Exercise prompt
Reproduce, word for word, the stretch of the records from their start through the line that contains "pos(607,25)", both ends included.

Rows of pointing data
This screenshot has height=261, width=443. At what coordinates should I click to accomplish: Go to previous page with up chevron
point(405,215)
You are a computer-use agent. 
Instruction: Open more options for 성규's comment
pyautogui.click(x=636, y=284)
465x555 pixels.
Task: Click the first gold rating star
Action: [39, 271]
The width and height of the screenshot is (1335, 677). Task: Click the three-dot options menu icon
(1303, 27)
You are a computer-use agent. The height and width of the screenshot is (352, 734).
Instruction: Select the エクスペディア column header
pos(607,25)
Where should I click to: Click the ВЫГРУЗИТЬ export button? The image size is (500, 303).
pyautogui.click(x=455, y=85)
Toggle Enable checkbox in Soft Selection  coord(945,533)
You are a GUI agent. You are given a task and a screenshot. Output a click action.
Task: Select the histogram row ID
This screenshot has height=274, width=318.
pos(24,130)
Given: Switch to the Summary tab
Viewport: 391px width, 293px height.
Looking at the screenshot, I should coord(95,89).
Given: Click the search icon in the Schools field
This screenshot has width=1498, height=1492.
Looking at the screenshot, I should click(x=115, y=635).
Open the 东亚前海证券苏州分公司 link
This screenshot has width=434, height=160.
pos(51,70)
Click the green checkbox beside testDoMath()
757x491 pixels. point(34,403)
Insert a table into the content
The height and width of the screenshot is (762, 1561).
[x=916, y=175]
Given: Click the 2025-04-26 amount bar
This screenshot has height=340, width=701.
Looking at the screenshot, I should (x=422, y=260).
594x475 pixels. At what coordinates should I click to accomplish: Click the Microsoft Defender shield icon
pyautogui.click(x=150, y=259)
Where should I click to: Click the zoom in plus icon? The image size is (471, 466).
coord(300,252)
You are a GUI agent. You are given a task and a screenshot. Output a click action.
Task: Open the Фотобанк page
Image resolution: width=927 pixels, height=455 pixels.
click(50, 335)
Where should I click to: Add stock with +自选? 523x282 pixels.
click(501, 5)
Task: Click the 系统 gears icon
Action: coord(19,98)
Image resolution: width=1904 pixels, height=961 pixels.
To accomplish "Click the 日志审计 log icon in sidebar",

Response below
This screenshot has height=261, width=443. At what coordinates should I click to accomplish: Go to previous page with up chevron
point(405,215)
You are a computer-use agent. 
Instruction: Open more options for 성규's comment
pyautogui.click(x=636, y=284)
465x555 pixels.
Task: Click the first gold rating star
Action: [39, 271]
The width and height of the screenshot is (1335, 677). Task: Click the three-dot options menu icon
(1303, 27)
You are a computer-use agent. The height and width of the screenshot is (352, 734).
Instruction: Select the エクスペディア column header
pos(607,25)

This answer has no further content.